§ Trecho do texto
"""
A grande questão é que, devido à liberdade para se colocar qualquer foto, o sujeito pode tanto se representar tal qual é no mundo off-line, quanto revelar características específicas do que constitui a percepção e os anseios de e sobre si. Assim, as performances on-line, bem como as off-line, podem ser formas de ocultar ou destacar aspectos que também podem oscilar e se transformar, o que não deixa de passar pela questão de como o sujeito se reconhece ou deseja ser percebido. De acordo com a pesquisadora em Comunicação, Catarina Moura, “uma ideia imagem – construída à medida do simulacro que a envolve e em resultado direto do permanente encontro/desencontro do corpo com o seu outro-sublimado, fabricado pelas novas tecnologias. A experiência quotidiana do sujeito contemporâneo encontra-se marcada pelos diversos dispositivos que o ligam e desligam do que o rodeia. Telemóvel, televisão, internet, jogos de computador, ... ligar/ desligar – ligar/desligar - ligar/ desligar – ligar/desligar ... O sujeito salta de máquina em máquina, funde-se com ela, dilui-se nela, exige tudo dela como ela exige tudo de si. Com isso algo se perde – algo se cria – algo se transforma” (Moura 2002:8).
"""
§ Material fornecido
"""
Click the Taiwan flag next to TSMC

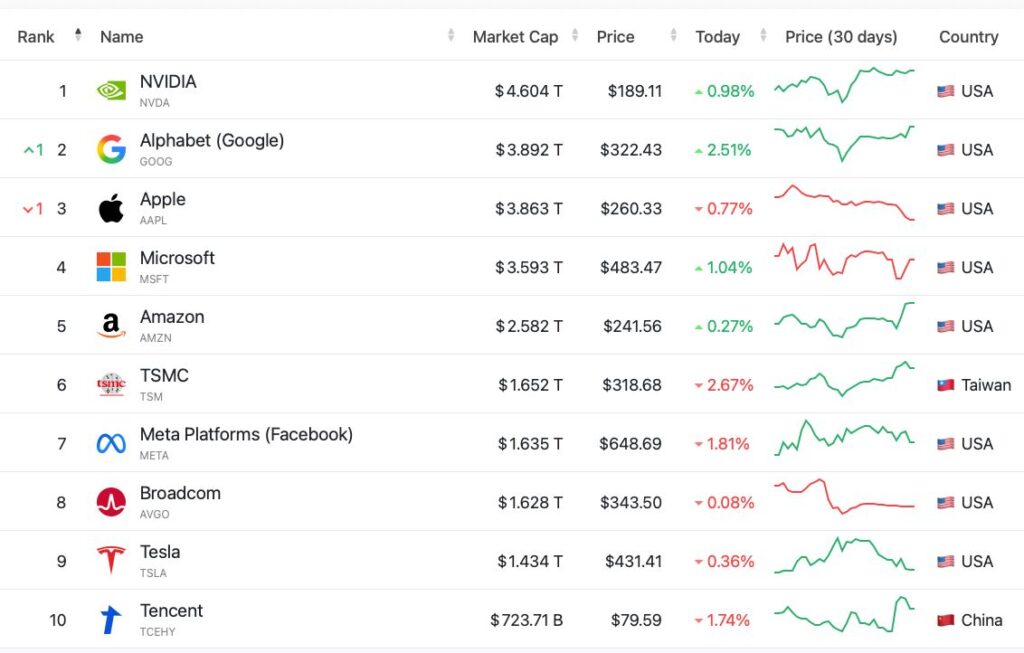pos(945,385)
"""
Segundo o trecho sobre a representação de si nas redes, em que área atua a pesquisadora Catarina Moura?

§ Resultado do exercício
Catarina Moura é pesquisadora em Comunicação.